The Answer–Why Our Jails Are Crowded

In most of the cities across the country, our jails are crowded to bursting.  Why is this?  Here’s the answer: $78!!jails are crowded

As an example, in my city, Minneapolis, when low-level offenders are arrested they are put in jail until their first court appearance.  At that time, bail is routinely set at $78 which basically covers some of the cost of housing and feeding them while the prisoners wait for their day in court.

Unfortunately, many of the low-level offenders are poor and can’t even afford to pay the $78—so they sit and our jails are crowded as a result.

Why does this obvious problem exist?  Most court systems in the country use a risk assessment tool for determining the bail to be set by the judge.  The purpose of the tool is to answer two questions:

  1. Will the accused probably return to court?
  2. Will the public be safe if the accused is released back to the community?

The tool asks several questions of the accused such as employment, housing status, time in the community, family ties, past criminal record, if any, and other similar questions.  Most poor people can’t answer those questions in a way that would convince a judge to release them without bail.  That’s why our jails are crowded with these kinds of cases.

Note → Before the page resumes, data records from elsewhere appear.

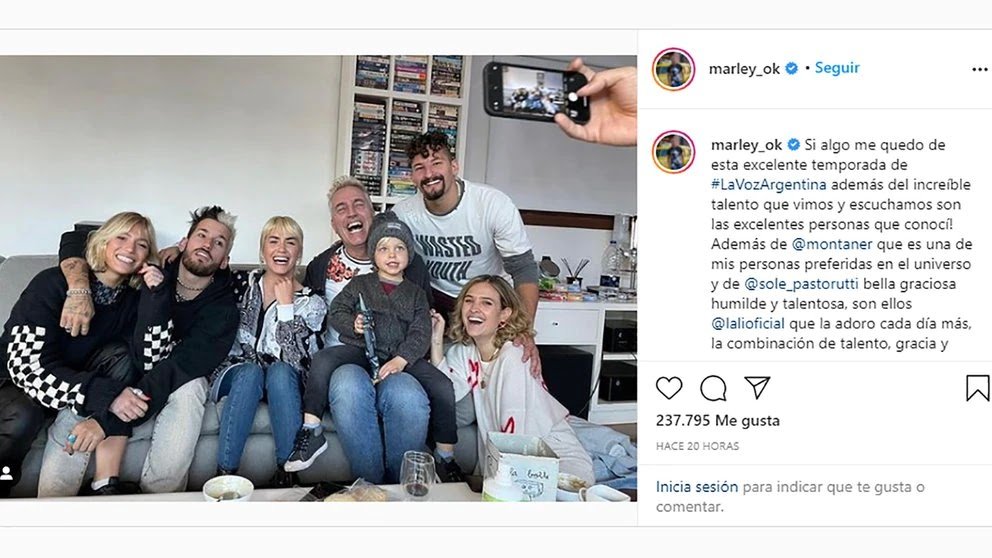Save post with bookmark icon

pyautogui.click(x=977, y=388)
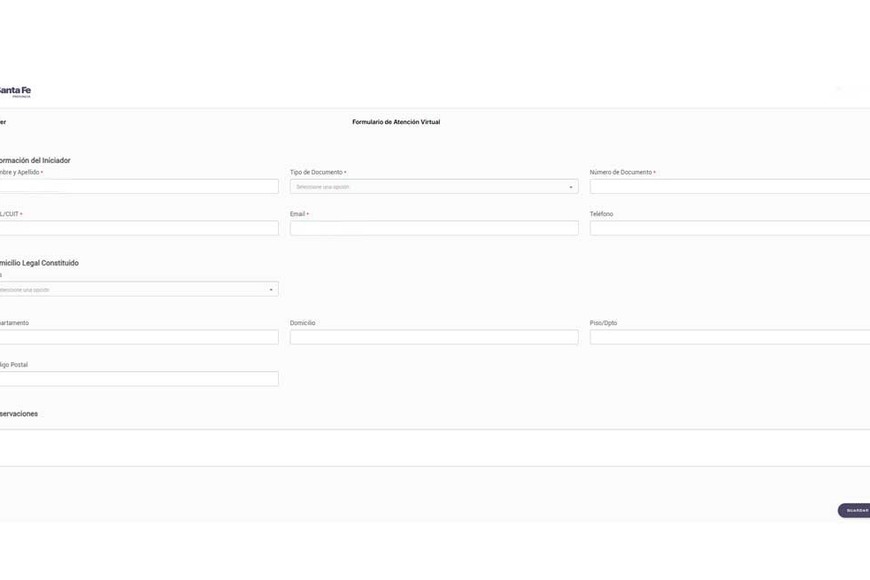This screenshot has height=580, width=870.
Task: Click the Departamento text field
Action: tap(138, 338)
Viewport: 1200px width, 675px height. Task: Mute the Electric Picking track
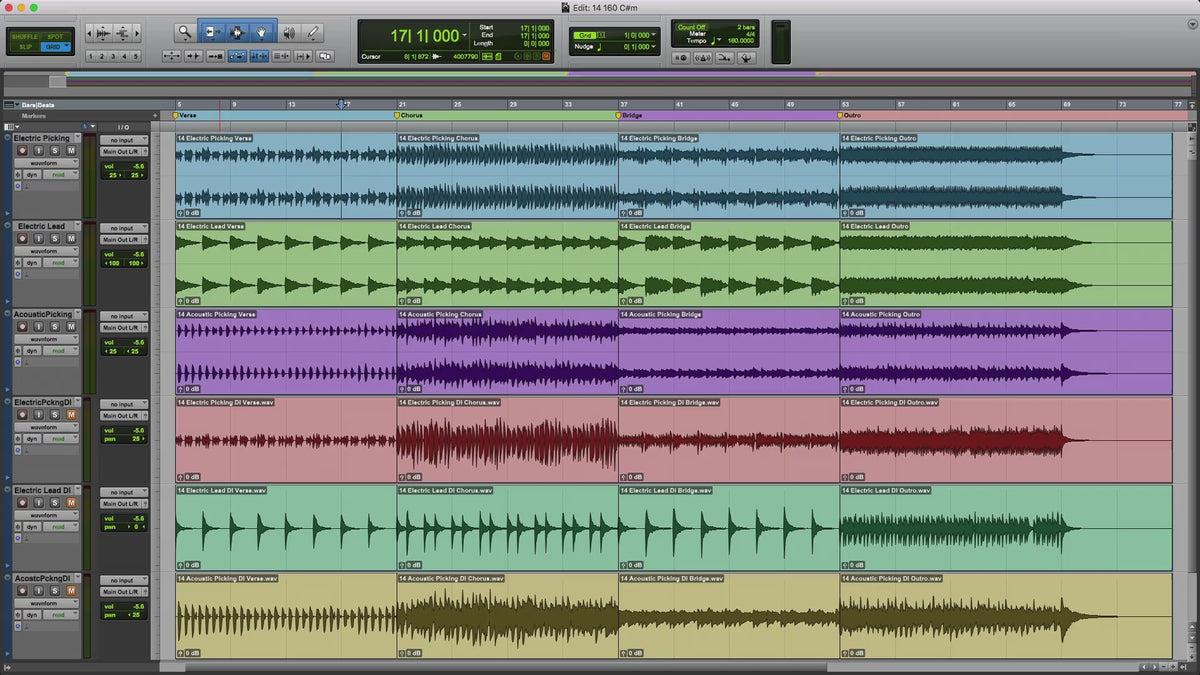tap(71, 150)

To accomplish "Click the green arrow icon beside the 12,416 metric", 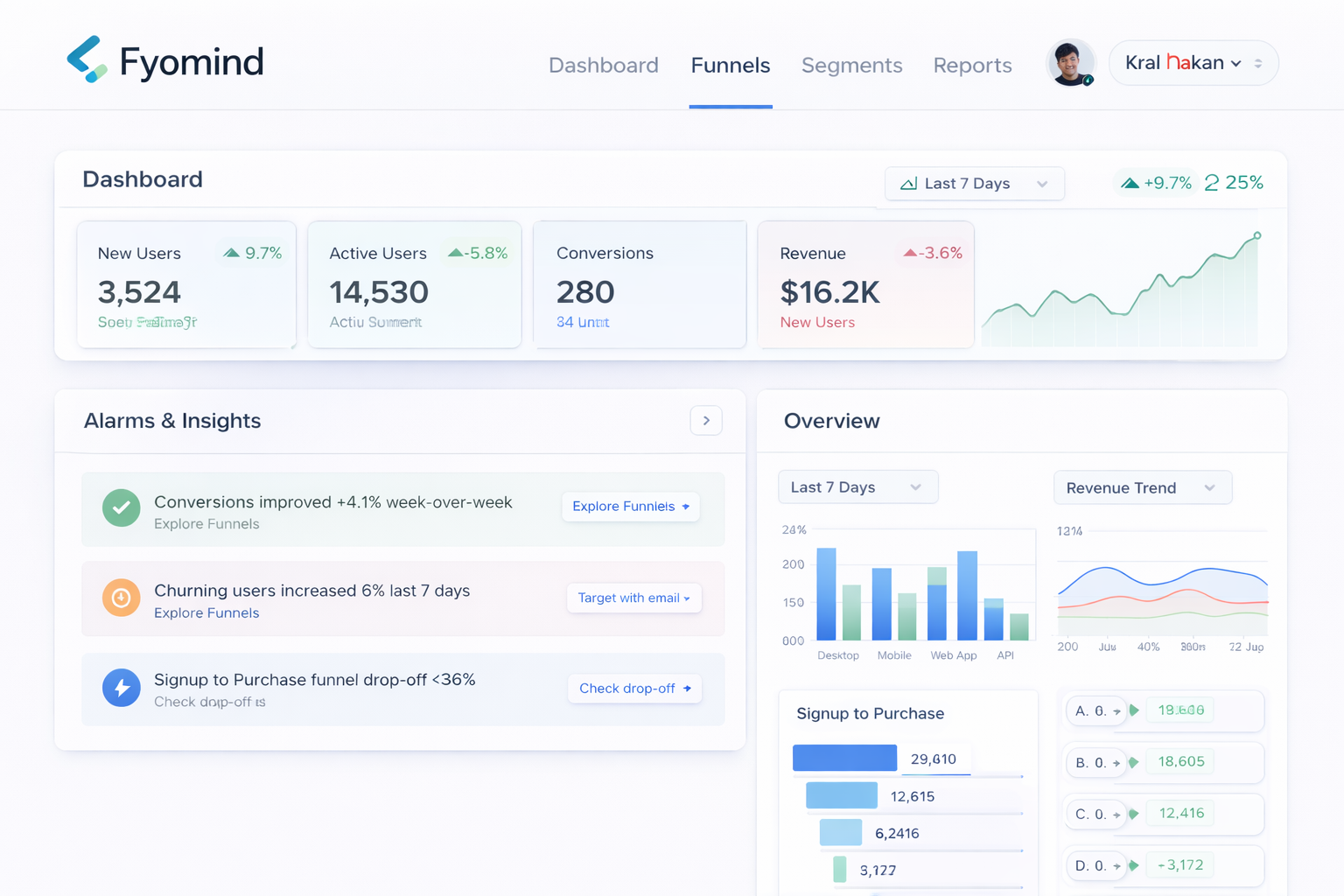I will click(x=1133, y=813).
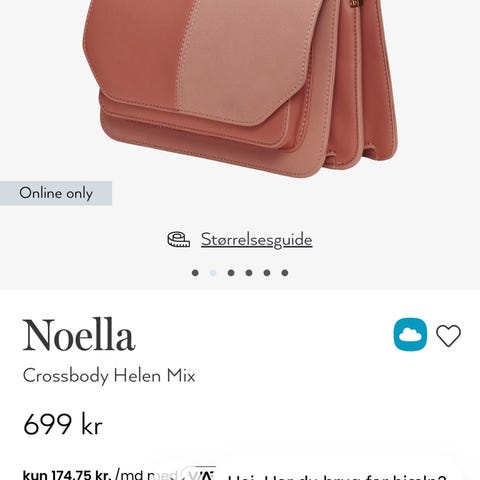The image size is (480, 480).
Task: Open the Størrelsesguide link
Action: [x=256, y=240]
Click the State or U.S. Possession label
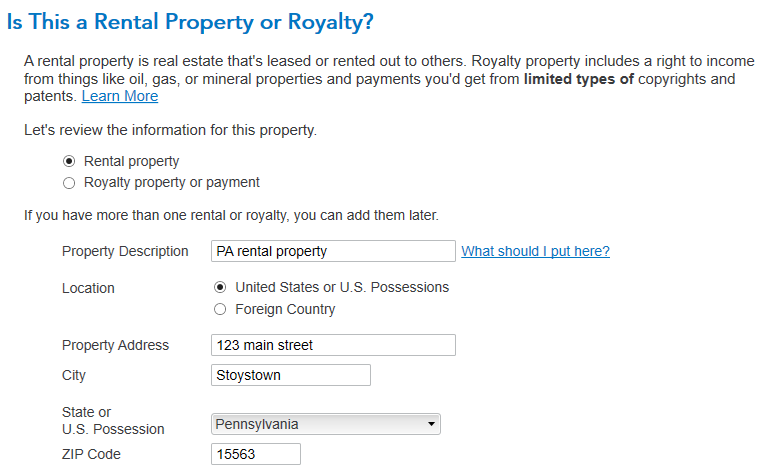Screen dimensions: 769x472 tap(112, 421)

This tool works well for high-level offenders: murderers, rapists, armed robbers, etc.  It doesn’t work well for low level-offenders: trespassers, not obeying police, possessors of pot pipes, loiterers, etc.

So what? some people ask.  Aren’t these people still criminals?  Of course, but is it fair to make people sit in jail just because they’re poor?  Is it good for the taxpayers to pay to hold these low-level offenders?  In addition, many low-level offenders often plead guilty—even if they are not guilty—in order to get our of jail.  They’re worried about losing even marginal jobs or housing.  That’s not fair to them.  Here’s an excellent article from the Star Tribune about efforts happening in Minneapolis to correct this problem–

The Adult Detention Initiative was formed to deal with the fact our jails are crowded and what can be done to correct that.  It involves people from the police, courts, prosecutors, defense lawyers, and the sheriff of the county.  They’re making progress.  For instance, they’re considering using a different risk assessment tool from the one used for high-level offenders.  The new one would, instead, measure social service needs such as mental illness, disabilities that prevent the accused from working, lack of family or ties to the community.

Maybe the $78 bail barrier will drop as the new tools and awareness gets into the criminal justice system.  It could reduce the problem of our jails are crowded—for the benefit of everyone.

Do you have any ideas about this or comments?  Anything to add?  I’d love to hear it.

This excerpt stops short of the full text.